About PharmaCyte Biotech
PharmaCyte Biotech, Inc. is a biotechnology company developing cellular therapies for cancer and diabetes based upon a proprietary cellulose-based live-cell encapsulation technology known as “Cell-in-a-Box®.” This technology will be used as a platform upon which therapies for several types of cancer and diabetes are being developed.
PharmaCyte’s therapy for cancer involves encapsulating genetically engineered human cells that convert an inactive chemotherapy drug into its active or “cancer-killing” form. For pancreatic cancer, these encapsulated cells are implanted in the blood supply to the patient’s tumor as close as possible to the site of the tumor.

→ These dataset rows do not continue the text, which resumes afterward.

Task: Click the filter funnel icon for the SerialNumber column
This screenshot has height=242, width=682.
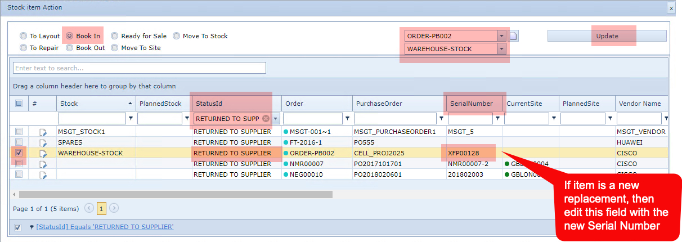Action: (498, 119)
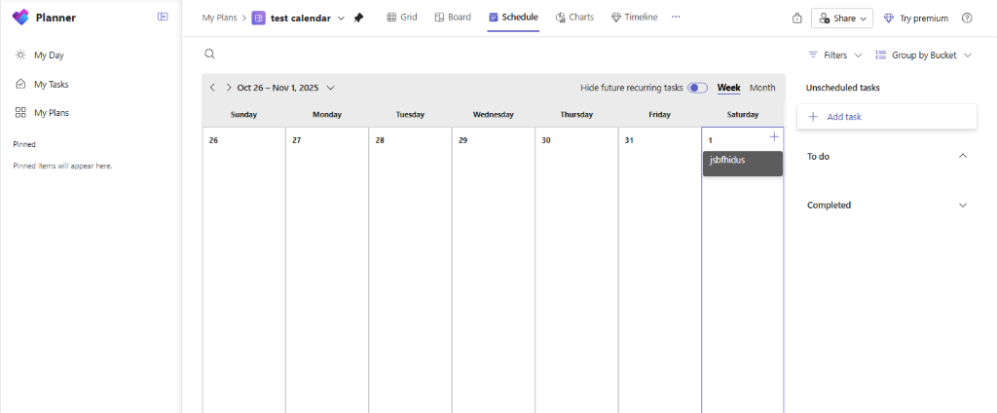Open the jsbfhidus task card
Viewport: 997px width, 413px height.
743,164
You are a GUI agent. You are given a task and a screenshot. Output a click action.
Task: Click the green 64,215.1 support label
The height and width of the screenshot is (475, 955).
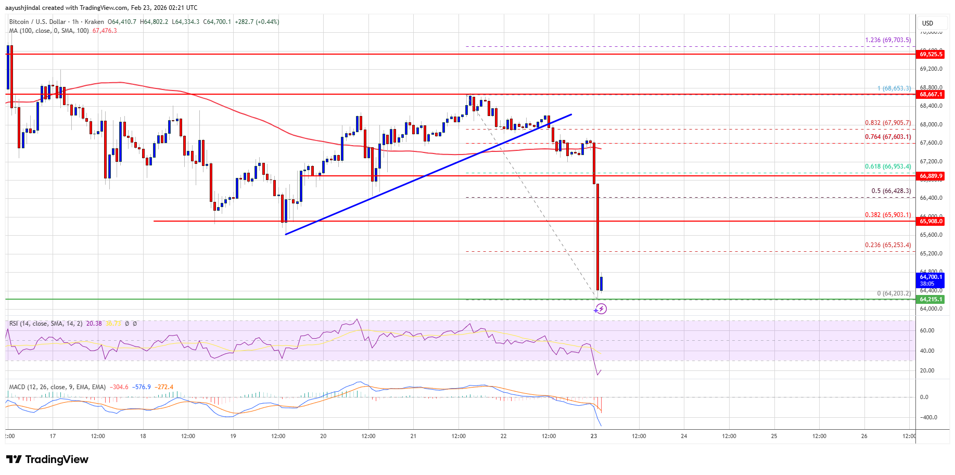pos(931,300)
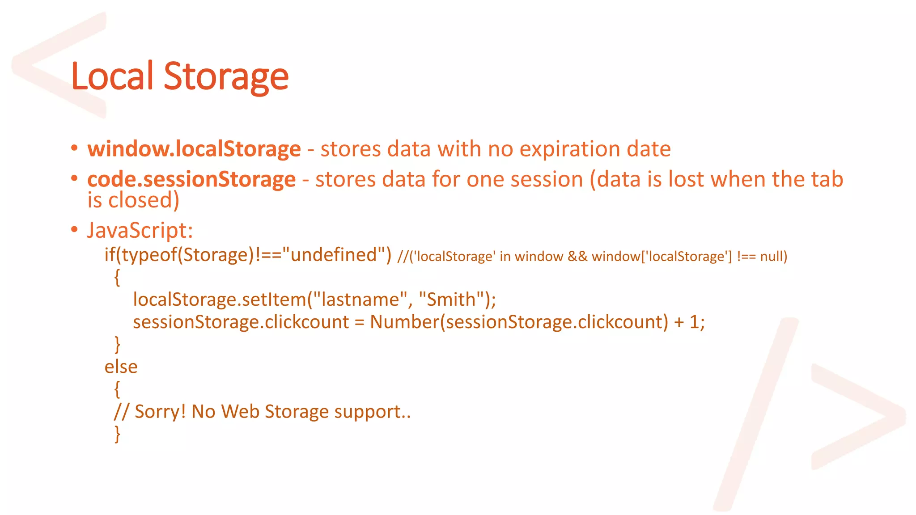916x515 pixels.
Task: Click the sessionStorage.clickcount assignment line
Action: [419, 322]
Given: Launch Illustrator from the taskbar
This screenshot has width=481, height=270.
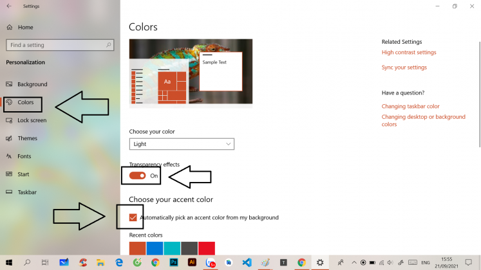Looking at the screenshot, I should pyautogui.click(x=192, y=262).
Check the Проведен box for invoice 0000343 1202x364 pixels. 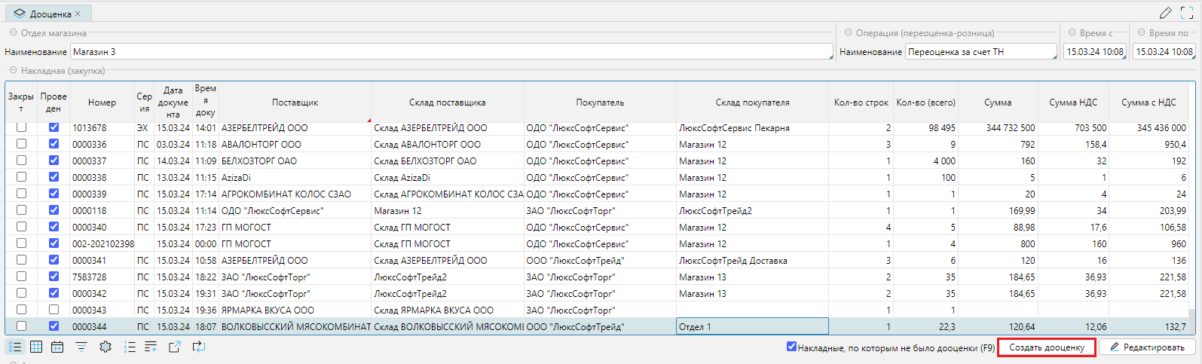pos(54,310)
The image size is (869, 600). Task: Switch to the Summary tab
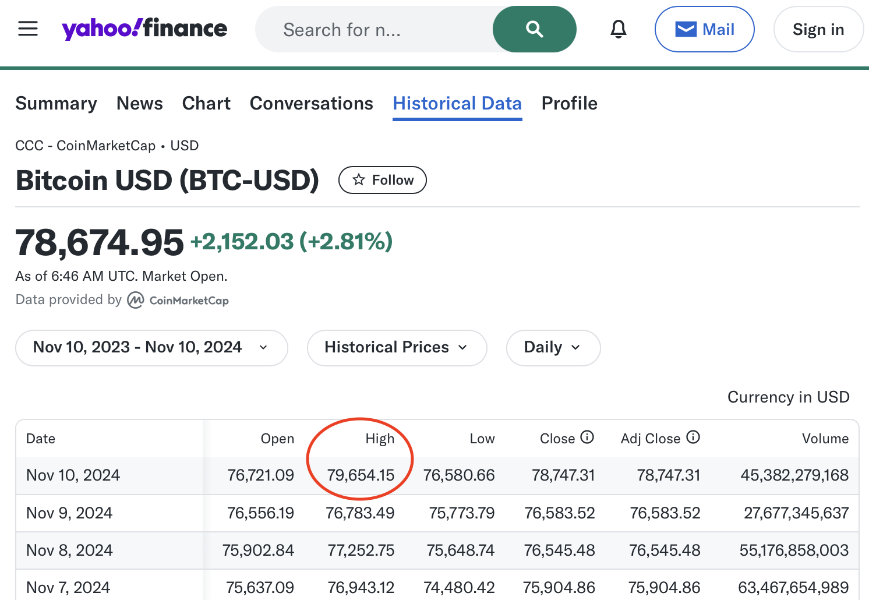pos(56,103)
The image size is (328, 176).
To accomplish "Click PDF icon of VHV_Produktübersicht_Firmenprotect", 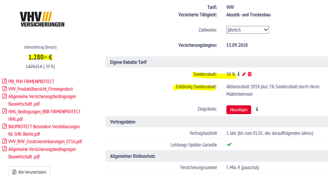I will [x=4, y=89].
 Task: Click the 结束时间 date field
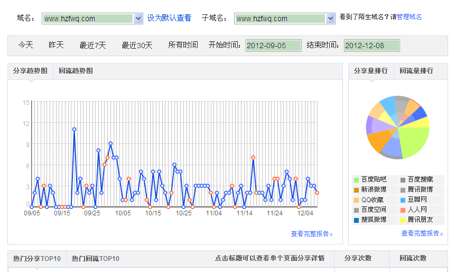click(x=371, y=46)
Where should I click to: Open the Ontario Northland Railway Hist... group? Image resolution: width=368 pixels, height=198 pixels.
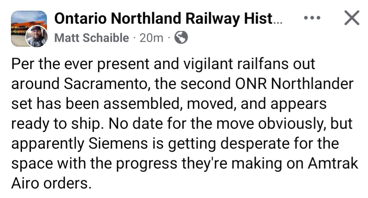169,19
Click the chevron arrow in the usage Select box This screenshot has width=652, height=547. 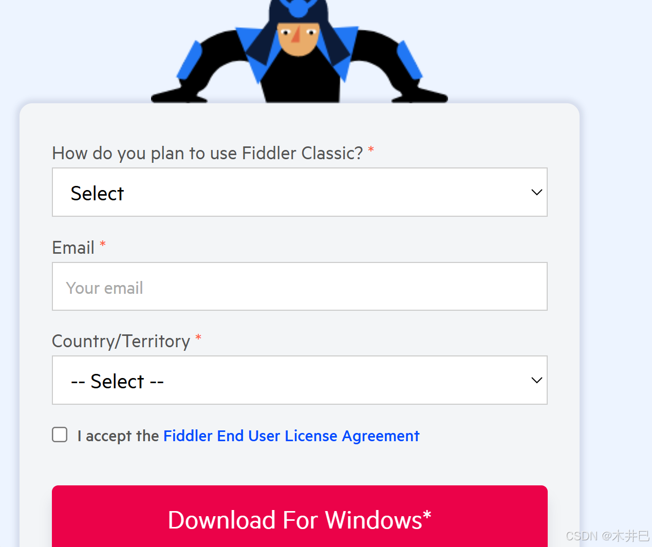click(536, 192)
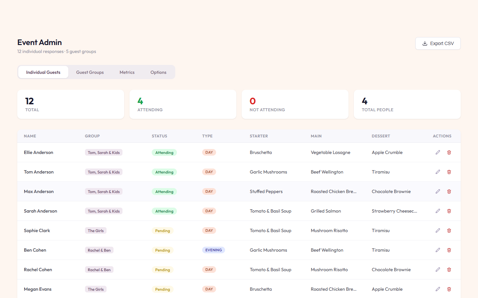The height and width of the screenshot is (298, 478).
Task: Remove Sarah Anderson using the trash icon
Action: pos(449,211)
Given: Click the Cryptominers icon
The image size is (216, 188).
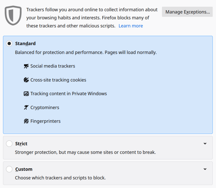Looking at the screenshot, I should coord(26,107).
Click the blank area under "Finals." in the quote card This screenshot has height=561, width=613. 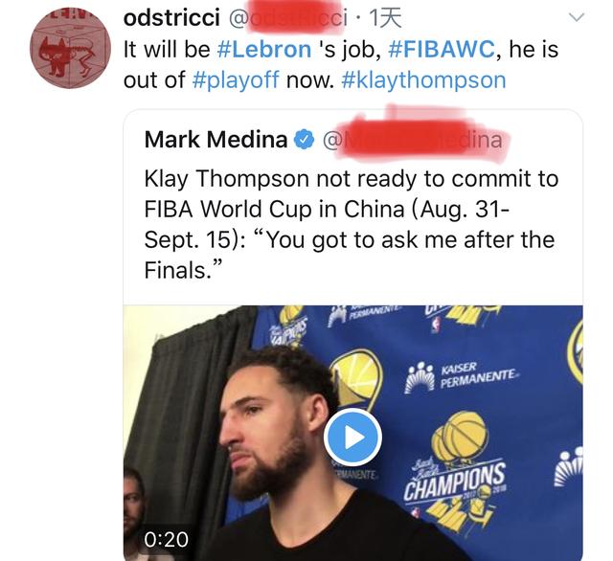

Once implanted, a chemotherapy drug that is normally activated in the liver (ifosfamide) is given intravenously at one-third the normal dose. The ifosfamide is carried by the circulatory system to where the encapsulated cells have been implanted. When the ifosfamide flows through pores in the capsules, the live cells inside act as a “bio-artificial liver” and activate the chemotherapy drug at the site of the cancer. This “targeted chemotherapy” has proven effective and safe to use in past clinical trials and results in little to no treatment-related side effects.
PharmaCyte’s therapy for Type 1 diabetes and insulin-dependent Type 2 diabetes involves encapsulating a human cell line that has been genetically engineered to produce and release insulin in response to the levels of blood sugar in the human body. PharmaCyte is developing the use of genetically modified liver cells and stem cells, as well as beta islet cells, to treat diabetes. The encapsulation will be done using the Cell-in-a-Box® technology. Once the encapsulated cells are implanted in a diabetic patient, they will function as a “bio-artificial pancreas” for purposes of insulin production.